Game Mode appears limited to Steam by default. It is a new Power Plan that ensures maximum performance by limiting background apps from taking away resources and running at full cpu power.
It is possible to add game processes that are not Steam-related to the program so that they benefit from the adjustments as well.
SmartTrim on the other hand is not enabled by default. It is this mode that received lots of attention in version 8 of Process Lasso. It is a memory optimizer at its core that does not use brute-force to free up RAM on the system. You enable the feature under Options > SmartTrim.
The fourth major feature of interest of Process Lasso is called IdleSaver. It changes the power profile on the fly while the computer is idle. This means that you get full performance while you are working on the computer (or the computer is crunching data in the background), and a power saving mode when the system is idle.
Customization options are probably the biggest strength of the program as it puts you in control if you want to.

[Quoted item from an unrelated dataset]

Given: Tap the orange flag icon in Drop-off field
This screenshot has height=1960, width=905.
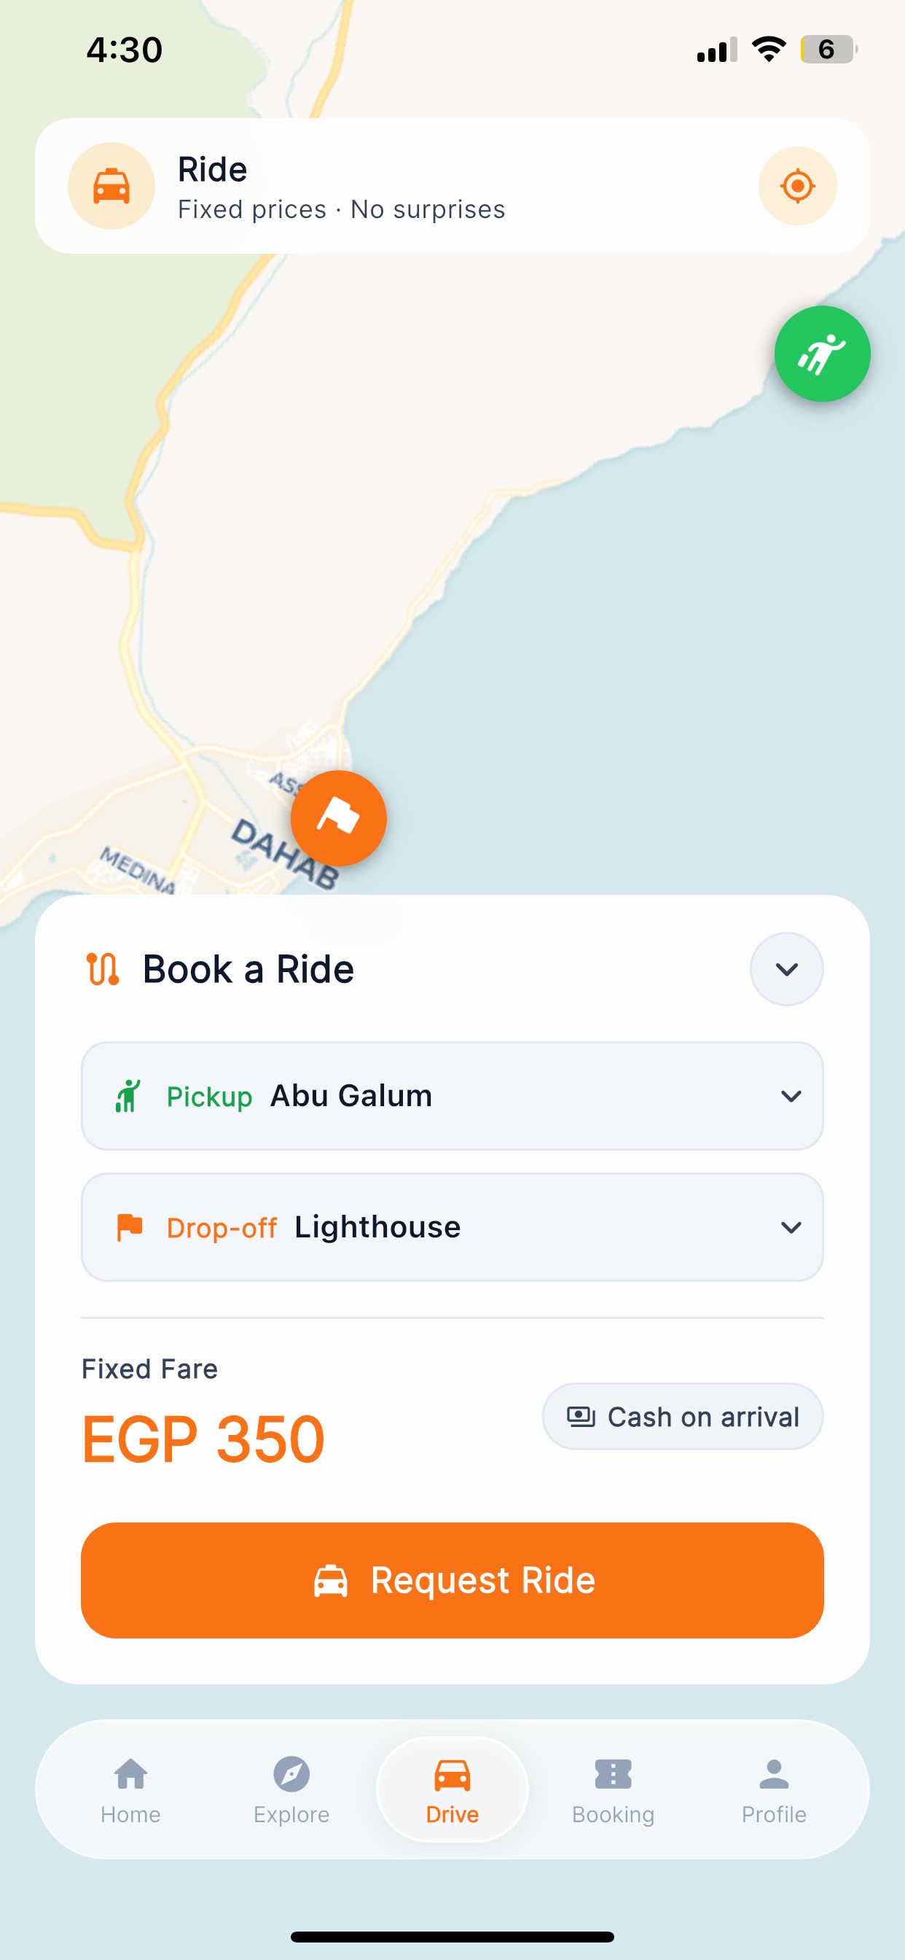Looking at the screenshot, I should click(129, 1227).
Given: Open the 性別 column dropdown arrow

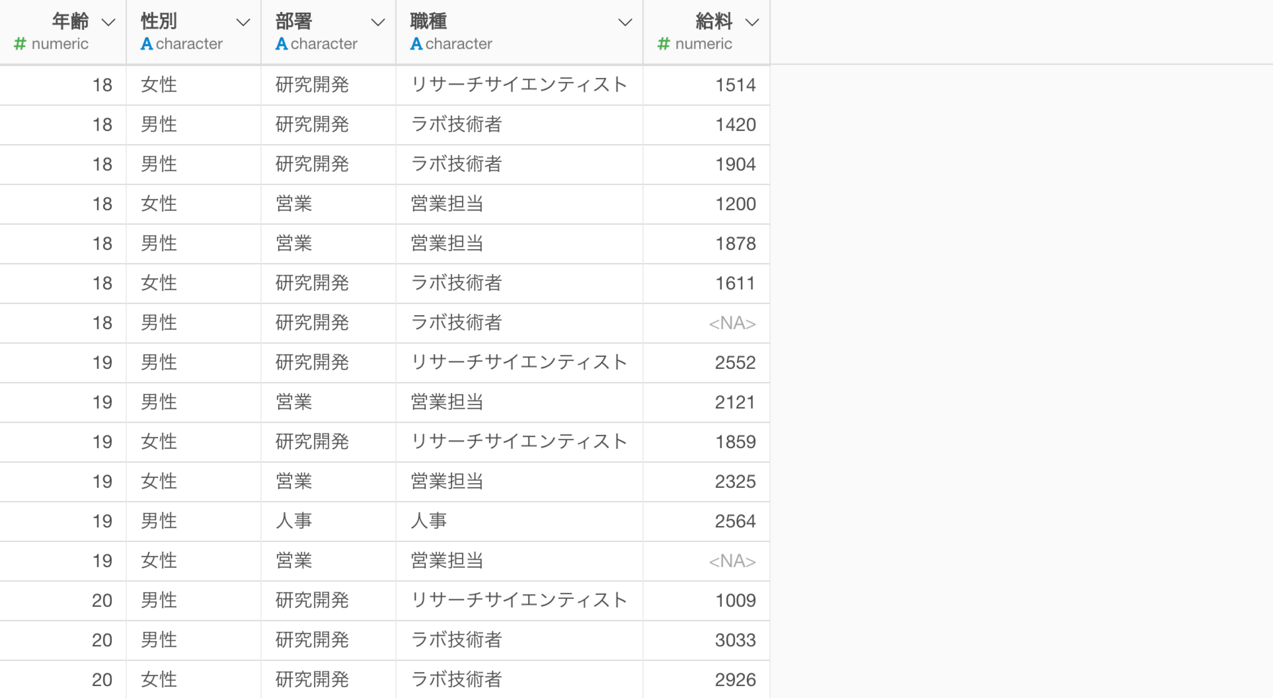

For instance, while you can enable SmartTrim and be done with it, you could also configure its parameters instead.
One option provided here is to define the minimum system RAM load and process working set before the feature kicks in. In addition, you may enable it even while in gaming mode and set exclusions so that some processes won't be asked to release working sets when the feature is triggered.
The same is true for the other features. ProBalance ships with lots of options in this regard. Set thresholds, change CPU affinities, ignore foreground processes or make sure system services are excluded by it.
The default options are usually reasonably set but it may pay off to take a closer look and go through all settings manually to make sure everything is set as you want. Exceptions may be important for example, especially if you rely on certain processes and don't want them touched by Process Lasso's automatic adjustments.
Last but not least, Process Lasso allows you to change settings for select processes. Change process priorities, cpu affinitis, I/O and memory priorities permanently, or restrict it to one running instance. Another interesting feature is the terminate always option. When enabled for a process, Process Lasso will terminate it whenever that process is running. Useful when you don't want certain processes to run at all on your system.
Process Lasso 8 may not introduce a new major feature but the refinements in it make an excellent program even better. It works well out of the box and if you want, you can install it and forget about it afterwards without having to worry that it will do more harm than good. Its greatest strength on the other hand is that you can be in full control over its features if you want to be.